At this point of our conversation, I'm sure you have a few questions like:
What was I wearing?
How much wood could a woodchuck chuck?
Why do we scream at each other? And is this what it sounds like when doves cry?
And why for the love of fat bassets would I do this to myself?
Well a lot of alcohol was involved and it seemed like a really great idea at the time.
It also reminds me that I don't have too many good stories that start off with"I had way too many Diet Cokes and then … ."
It was a Sunday afternoon and someone thought we had so much fun drinking the night before that we should keep the party going.
Since I am a supportive and encouraging friend, I thought that the idea sounded wonderful.
It was wonderful until it dawned on me after I had entered the drunken kingdom that I had a test the following afternoon.
Unless the test featured multiple choice questions like, Why do you smell like alcohol? A) Because I'm a moron and drank all day Sunday. B) I enjoy soaking in Kamchatka vodka to alleviate my anal fissures. C) I was attacked by inebriated pirates who did steamrollers all over me until I begged for mercy but not until they got their drunken stench all over me. D) I run a moonshining operation on the weekends so I can afford my taxidermy lessons, then I was not going to be prepared for the exam.
When I had my moment of clarity, I told my drinking buddies about my predicament and we all sat around for a few moments thinking deeply about what I could do to get out of my test. There were a few good ideas like sickness, death in the family, alien abduction, etc. then someone mentioned "shots" and just like that we were off to other adventures.
Some more time passed and the party was still going strong until I decided to bring it to a halt.
I punched myself in the eye.
One of my friends looked at me and said "WTF?" (He really didn't say WTF. He said what the fu … well you know. I was just trying to keep this sorta clean.)
I replied "Car accident."
He said "Nice."
And then I kept hitting myself until I got the right amount of discoloration around my eye.
Of course my friends volunteered to help me out but I politely declined their generous offers.
The night continued, the alcohol flowed, but the only shots I got the rest of the night were from me punching my stupid face.

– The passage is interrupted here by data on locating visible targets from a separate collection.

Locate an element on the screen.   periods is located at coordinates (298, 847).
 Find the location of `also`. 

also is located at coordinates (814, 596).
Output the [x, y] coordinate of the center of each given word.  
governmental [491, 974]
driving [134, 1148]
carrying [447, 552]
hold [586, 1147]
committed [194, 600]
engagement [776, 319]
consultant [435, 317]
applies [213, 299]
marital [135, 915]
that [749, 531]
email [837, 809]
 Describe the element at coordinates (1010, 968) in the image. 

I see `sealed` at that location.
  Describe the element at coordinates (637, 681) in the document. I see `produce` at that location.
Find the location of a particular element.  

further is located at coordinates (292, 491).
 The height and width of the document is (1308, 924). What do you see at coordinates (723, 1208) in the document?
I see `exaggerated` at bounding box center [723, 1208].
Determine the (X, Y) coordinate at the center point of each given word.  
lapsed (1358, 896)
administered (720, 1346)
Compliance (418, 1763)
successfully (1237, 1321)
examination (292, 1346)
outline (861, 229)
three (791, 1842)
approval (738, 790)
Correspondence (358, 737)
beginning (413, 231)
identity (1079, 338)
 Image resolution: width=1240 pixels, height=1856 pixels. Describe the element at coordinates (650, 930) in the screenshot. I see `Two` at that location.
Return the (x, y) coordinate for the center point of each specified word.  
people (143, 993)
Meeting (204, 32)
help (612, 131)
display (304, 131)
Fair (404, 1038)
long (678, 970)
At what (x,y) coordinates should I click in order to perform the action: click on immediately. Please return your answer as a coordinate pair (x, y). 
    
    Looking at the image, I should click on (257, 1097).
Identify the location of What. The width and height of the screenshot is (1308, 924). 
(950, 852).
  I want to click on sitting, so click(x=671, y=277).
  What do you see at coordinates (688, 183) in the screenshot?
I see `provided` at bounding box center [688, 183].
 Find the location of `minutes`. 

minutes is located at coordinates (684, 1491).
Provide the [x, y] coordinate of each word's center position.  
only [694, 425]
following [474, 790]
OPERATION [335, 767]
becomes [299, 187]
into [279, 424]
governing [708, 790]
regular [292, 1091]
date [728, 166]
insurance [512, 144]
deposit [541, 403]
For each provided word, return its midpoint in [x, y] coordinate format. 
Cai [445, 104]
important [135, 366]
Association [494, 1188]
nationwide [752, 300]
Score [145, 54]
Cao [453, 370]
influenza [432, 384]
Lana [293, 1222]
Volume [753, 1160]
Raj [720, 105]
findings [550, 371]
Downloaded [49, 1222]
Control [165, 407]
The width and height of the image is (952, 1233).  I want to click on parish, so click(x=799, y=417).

To make a long story less long, I woke up the next day and saw that the fruits of my drunken labors were going to work perfectly so I went to my professor before my class to explain my situation. She bought the car accident story and I took the test the next day.
Of course, I failed it.
But the black eye got me some nice sympathy from the ladies and 20 years later it makes for a nice story on my blog.
Take care and thanks for stopping by.
I will persevere. I will keep moving forward. I will be the stream.